The United States of America had joined the Great War late, and turned out to be its only winner. America, unlike so many European nations, was not threatened by invasion. Although its people suffered some shortages and deprivations, these were nothing like the sufferings of Europe in their scale or their intensity. To cap it all, America inherited the economic hegemony of the world as a result of the destruction of Europe as a financial and industrial hub of world affairs. While Europe struggled to rebuild in the 1920s America enjoyed a spectacular boom, and although Americans had then to agonize along with everyone else when the great Depression of the 1930s followed the Wall Street Crash, there remained an essential optimism in America which contrasted starkly with the urgency of the Age of Frustration which had Britain in its calamitous grip.
By virtue of these different circumstances, the American writers of science fiction discovered a
future very different from that discovered by British scientific romance. Most importantly, American science fiction retained its openness, its clear consciousness of a huge range of future alternatives. The vast vistas of space and time which had so excited and inspired the young H. G. Wells came, in later years, to overawe and frighten writers of British scientific romance—to make them aware of the smallness of man and the vanity of human ambition. Even in the future envisaged for humankind in Last and First Men, which extends over thousands of millions of years, men do not break out of the cage of interstellar space surrounding the solar system. In American science fiction, by contrast, that bubble was soon and effortlessly pricked, so that the entire galaxy quickly became a playground for pioneers and adventurers.

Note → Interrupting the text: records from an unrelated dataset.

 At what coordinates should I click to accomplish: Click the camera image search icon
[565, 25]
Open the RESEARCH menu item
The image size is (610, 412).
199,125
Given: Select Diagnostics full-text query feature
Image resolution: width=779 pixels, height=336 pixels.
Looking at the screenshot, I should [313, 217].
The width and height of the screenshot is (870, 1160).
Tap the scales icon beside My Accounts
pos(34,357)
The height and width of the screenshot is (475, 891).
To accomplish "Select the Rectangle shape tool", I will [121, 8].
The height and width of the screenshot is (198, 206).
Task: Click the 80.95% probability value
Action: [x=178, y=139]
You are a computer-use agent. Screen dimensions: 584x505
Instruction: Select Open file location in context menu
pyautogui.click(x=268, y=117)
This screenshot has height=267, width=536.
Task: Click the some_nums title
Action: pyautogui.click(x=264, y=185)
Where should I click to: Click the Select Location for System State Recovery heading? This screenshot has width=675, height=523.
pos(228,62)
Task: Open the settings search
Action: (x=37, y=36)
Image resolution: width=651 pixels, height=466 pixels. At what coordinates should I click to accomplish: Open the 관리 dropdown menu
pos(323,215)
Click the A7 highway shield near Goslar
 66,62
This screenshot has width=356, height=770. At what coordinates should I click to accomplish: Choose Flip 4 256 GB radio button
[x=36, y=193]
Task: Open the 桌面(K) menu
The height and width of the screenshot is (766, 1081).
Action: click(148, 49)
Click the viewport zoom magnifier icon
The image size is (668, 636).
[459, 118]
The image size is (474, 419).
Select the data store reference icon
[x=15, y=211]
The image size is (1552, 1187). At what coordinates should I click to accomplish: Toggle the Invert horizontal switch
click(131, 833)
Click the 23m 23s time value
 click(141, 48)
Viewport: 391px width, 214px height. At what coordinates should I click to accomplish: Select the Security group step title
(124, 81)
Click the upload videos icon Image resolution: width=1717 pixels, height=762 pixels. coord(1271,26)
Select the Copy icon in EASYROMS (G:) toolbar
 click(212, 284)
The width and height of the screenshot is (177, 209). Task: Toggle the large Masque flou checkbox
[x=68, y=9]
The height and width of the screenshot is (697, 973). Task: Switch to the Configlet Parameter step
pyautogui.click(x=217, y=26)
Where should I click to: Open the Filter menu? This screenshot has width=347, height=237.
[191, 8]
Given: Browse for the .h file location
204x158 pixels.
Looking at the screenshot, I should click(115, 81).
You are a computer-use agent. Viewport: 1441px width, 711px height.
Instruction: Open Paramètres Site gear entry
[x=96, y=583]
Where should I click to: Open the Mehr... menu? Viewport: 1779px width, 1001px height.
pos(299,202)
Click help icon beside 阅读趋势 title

In American science fiction the world might be threatened by all manner of powerful new weapons, wielded by men or by vicious alien beings, but civilization never trembled on the brink of a bottomless abyss, because there was an indomitable faith in science fiction that human ingenuity could and must prevail. Science fiction writers produced their anxious stories, and even some stories of future worlds from which humans had disappeared, but their tales of terrible hazards and elegiac fantasies of the end of the human story had neither the cynicism nor the urgency of parallel images in British scientific romance. In science fiction, such stories were naive in a good as well as a bad sense of the word. They were usually ill-designed, clumsy, and sketchy in literary terms, but they were also wide-eyed, celebrating the wonder of discovery and extrapolation in a way that British scientific romance very rarely did. Science fiction in the twenties and thirties was mostly facile, but for all its precision, scrupulousness and literary sophistication, British scientific romance had lost something important when it lost its own facility.